I’m working on a WordPress site where I need to customize the URL structure for user profiles. Right now I’m using author.php to display user information and everything works fine with the default setup.
The problem is I want to change the URL from /author/username to /profile/username but when I try to implement this change, I keep getting 404 errors when visiting the new URLs.
Here’s the code I’m using to make this change:
add_action('init', 'modify_user_permalinks');
function modify_user_permalinks() {
global $wp_rewrite;
$wp_rewrite->author_base = 'profile';
$wp_rewrite->author_structure = '/' . $wp_rewrite->author_base . '/%author%';
}
What am I missing to make this work properly? Do I need to flush rewrite rules or add something else to prevent the 404 errors?
i totally get it! i ran into a similar sitch too. like they said, add $wp_rewrite->flush_rules() but remember - only do that when really needed. also, go to your permalinks settings and just press save, it works like magic sometimes!
You’re on the right track but missing a key step. Your code modifies the rewrite structure but doesn’t regenerate the rewrite rules WordPress uses internally. I hit this exact same issue last year when customizing author URLs for a client. After adding your function, you need to flush the rewrite rules so WordPress recognizes the new structure. Quick fix: go to Settings > Permalinks in your admin and just click ‘Save Changes’ without changing anything. This forces WordPress to regenerate all rewrite rules. For a permanent solution, add flush_rewrite_rules() to your function, but be careful - it’s resource-intensive so only call it when needed. I usually hook it to theme or plugin activation, not on every page load. Also make sure your function runs early enough in the WordPress loading process - the ‘init’ hook works fine for this.

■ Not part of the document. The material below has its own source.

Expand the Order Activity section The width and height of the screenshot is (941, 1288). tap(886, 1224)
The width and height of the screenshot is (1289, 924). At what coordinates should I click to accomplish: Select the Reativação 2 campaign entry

WordPress doesn’t recognize your custom rewrite structure until the rules are properly registered. I ran into this exact issue building a membership site with custom profile URLs. You’re on the right track modifying $wp_rewrite->author_base, but you need to make sure the rewrite rules actually update. Skip manually flushing rules every time - use add_rewrite_rule() instead for better control. Add this after your existing code: add_rewrite_rule('^profile/([^/]+)/?$', 'index.php?author_name=$matches[1]', 'top'); This explicitly tells WordPress how to handle your new URL pattern. Go to the permalinks page and hit save to activate changes. Watch out for caching plugins - they can mess with rewrite rules. Clear your cache if you’re still getting 404s after the fix.